Stored records:
______

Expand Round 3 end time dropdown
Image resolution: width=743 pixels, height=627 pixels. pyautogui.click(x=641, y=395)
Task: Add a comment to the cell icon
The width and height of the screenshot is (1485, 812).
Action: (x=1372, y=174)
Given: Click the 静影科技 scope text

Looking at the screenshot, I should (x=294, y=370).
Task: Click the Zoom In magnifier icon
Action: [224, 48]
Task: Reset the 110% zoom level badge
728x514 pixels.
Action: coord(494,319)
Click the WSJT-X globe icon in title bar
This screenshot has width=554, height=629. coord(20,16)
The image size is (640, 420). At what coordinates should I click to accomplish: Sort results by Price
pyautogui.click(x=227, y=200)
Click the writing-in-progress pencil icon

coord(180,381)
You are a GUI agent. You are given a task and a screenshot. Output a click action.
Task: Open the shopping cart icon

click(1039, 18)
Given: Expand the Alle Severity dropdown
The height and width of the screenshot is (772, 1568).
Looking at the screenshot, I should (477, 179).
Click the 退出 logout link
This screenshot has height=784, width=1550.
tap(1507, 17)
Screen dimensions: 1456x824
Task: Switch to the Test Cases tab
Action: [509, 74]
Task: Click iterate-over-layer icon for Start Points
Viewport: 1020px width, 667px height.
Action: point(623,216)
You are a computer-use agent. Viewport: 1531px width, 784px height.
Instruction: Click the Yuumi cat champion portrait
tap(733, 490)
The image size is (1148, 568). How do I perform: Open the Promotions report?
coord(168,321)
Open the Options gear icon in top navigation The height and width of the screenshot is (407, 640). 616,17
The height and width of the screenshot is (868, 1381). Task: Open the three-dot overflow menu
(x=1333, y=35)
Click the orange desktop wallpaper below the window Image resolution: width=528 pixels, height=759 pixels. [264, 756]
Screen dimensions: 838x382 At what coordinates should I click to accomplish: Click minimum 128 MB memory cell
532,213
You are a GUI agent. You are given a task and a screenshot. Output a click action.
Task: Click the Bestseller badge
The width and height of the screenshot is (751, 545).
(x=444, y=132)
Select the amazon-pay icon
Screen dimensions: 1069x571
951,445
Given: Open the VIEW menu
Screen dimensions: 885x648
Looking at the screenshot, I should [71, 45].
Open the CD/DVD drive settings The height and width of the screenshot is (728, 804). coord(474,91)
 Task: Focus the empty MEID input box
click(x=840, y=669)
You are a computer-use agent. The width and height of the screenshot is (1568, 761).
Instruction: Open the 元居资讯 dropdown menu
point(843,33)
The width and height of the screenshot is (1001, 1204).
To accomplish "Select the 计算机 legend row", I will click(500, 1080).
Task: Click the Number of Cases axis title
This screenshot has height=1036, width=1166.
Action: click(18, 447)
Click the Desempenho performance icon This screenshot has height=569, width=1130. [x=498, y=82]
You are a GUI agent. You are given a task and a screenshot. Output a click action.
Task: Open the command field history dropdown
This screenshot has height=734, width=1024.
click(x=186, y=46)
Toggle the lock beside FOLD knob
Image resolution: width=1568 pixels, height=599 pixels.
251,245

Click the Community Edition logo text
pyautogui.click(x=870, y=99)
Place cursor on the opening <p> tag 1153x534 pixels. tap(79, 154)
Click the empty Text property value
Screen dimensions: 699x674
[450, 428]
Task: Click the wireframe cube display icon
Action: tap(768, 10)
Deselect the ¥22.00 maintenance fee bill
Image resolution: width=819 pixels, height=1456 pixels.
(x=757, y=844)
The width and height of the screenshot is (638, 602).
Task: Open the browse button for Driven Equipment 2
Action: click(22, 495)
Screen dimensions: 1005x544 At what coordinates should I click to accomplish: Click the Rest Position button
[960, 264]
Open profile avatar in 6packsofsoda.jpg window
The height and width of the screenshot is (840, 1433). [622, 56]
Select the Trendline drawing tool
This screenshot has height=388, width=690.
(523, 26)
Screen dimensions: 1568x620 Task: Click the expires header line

______

Task prompt ▸
Would you write out each entry precisely as it is given?

Exercise answer ▸
Expand Round 3 end time dropdown
Image resolution: width=743 pixels, height=627 pixels. pyautogui.click(x=641, y=395)
Task: Add a comment to the cell icon
The width and height of the screenshot is (1485, 812).
Action: (x=1372, y=174)
Given: Click the 静影科技 scope text

Looking at the screenshot, I should (x=294, y=370).
Task: Click the Zoom In magnifier icon
Action: [224, 48]
Task: Reset the 110% zoom level badge
728x514 pixels.
Action: coord(494,319)
Click the WSJT-X globe icon in title bar
This screenshot has width=554, height=629. coord(20,16)
The image size is (640, 420). At what coordinates should I click to accomplish: Sort results by Price
pyautogui.click(x=227, y=200)
Click the writing-in-progress pencil icon

coord(180,381)
You are a GUI agent. You are given a task and a screenshot. Output a click action.
Task: Open the shopping cart icon

click(1039, 18)
Given: Expand the Alle Severity dropdown
The height and width of the screenshot is (772, 1568).
Looking at the screenshot, I should (477, 179).
Click the 退出 logout link
This screenshot has height=784, width=1550.
tap(1507, 17)
Screen dimensions: 1456x824
Task: Switch to the Test Cases tab
Action: [509, 74]
Task: Click iterate-over-layer icon for Start Points
Viewport: 1020px width, 667px height.
Action: point(623,216)
You are a computer-use agent. Viewport: 1531px width, 784px height.
Instruction: Click the Yuumi cat champion portrait
tap(733, 490)
The image size is (1148, 568). How do I perform: Open the Promotions report?
coord(168,321)
Open the Options gear icon in top navigation The height and width of the screenshot is (407, 640). 616,17
The height and width of the screenshot is (868, 1381). Task: Open the three-dot overflow menu
(x=1333, y=35)
Click the orange desktop wallpaper below the window Image resolution: width=528 pixels, height=759 pixels. [264, 756]
Screen dimensions: 838x382 At what coordinates should I click to accomplish: Click minimum 128 MB memory cell
532,213
You are a GUI agent. You are given a task and a screenshot. Output a click action.
Task: Click the Bestseller badge
The width and height of the screenshot is (751, 545).
(x=444, y=132)
Select the amazon-pay icon
Screen dimensions: 1069x571
951,445
Given: Open the VIEW menu
Screen dimensions: 885x648
Looking at the screenshot, I should [71, 45].
Open the CD/DVD drive settings The height and width of the screenshot is (728, 804). coord(474,91)
 Task: Focus the empty MEID input box
click(x=840, y=669)
You are a computer-use agent. The width and height of the screenshot is (1568, 761).
Instruction: Open the 元居资讯 dropdown menu
point(843,33)
The width and height of the screenshot is (1001, 1204).
To accomplish "Select the 计算机 legend row", I will click(500, 1080).
Task: Click the Number of Cases axis title
This screenshot has height=1036, width=1166.
Action: click(18, 447)
Click the Desempenho performance icon This screenshot has height=569, width=1130. [x=498, y=82]
You are a GUI agent. You are given a task and a screenshot. Output a click action.
Task: Open the command field history dropdown
This screenshot has height=734, width=1024.
click(x=186, y=46)
Toggle the lock beside FOLD knob
Image resolution: width=1568 pixels, height=599 pixels.
251,245

Click the Community Edition logo text
pyautogui.click(x=870, y=99)
Place cursor on the opening <p> tag 1153x534 pixels. tap(79, 154)
Click the empty Text property value
Screen dimensions: 699x674
[450, 428]
Task: Click the wireframe cube display icon
Action: tap(768, 10)
Deselect the ¥22.00 maintenance fee bill
Image resolution: width=819 pixels, height=1456 pixels.
(x=757, y=844)
The width and height of the screenshot is (638, 602).
Task: Open the browse button for Driven Equipment 2
Action: click(22, 495)
Screen dimensions: 1005x544 At what coordinates should I click to accomplish: Click the Rest Position button
[960, 264]
Open profile avatar in 6packsofsoda.jpg window
The height and width of the screenshot is (840, 1433). [622, 56]
Select the Trendline drawing tool
This screenshot has height=388, width=690.
(523, 26)
Screen dimensions: 1568x620 Task: Click the expires header line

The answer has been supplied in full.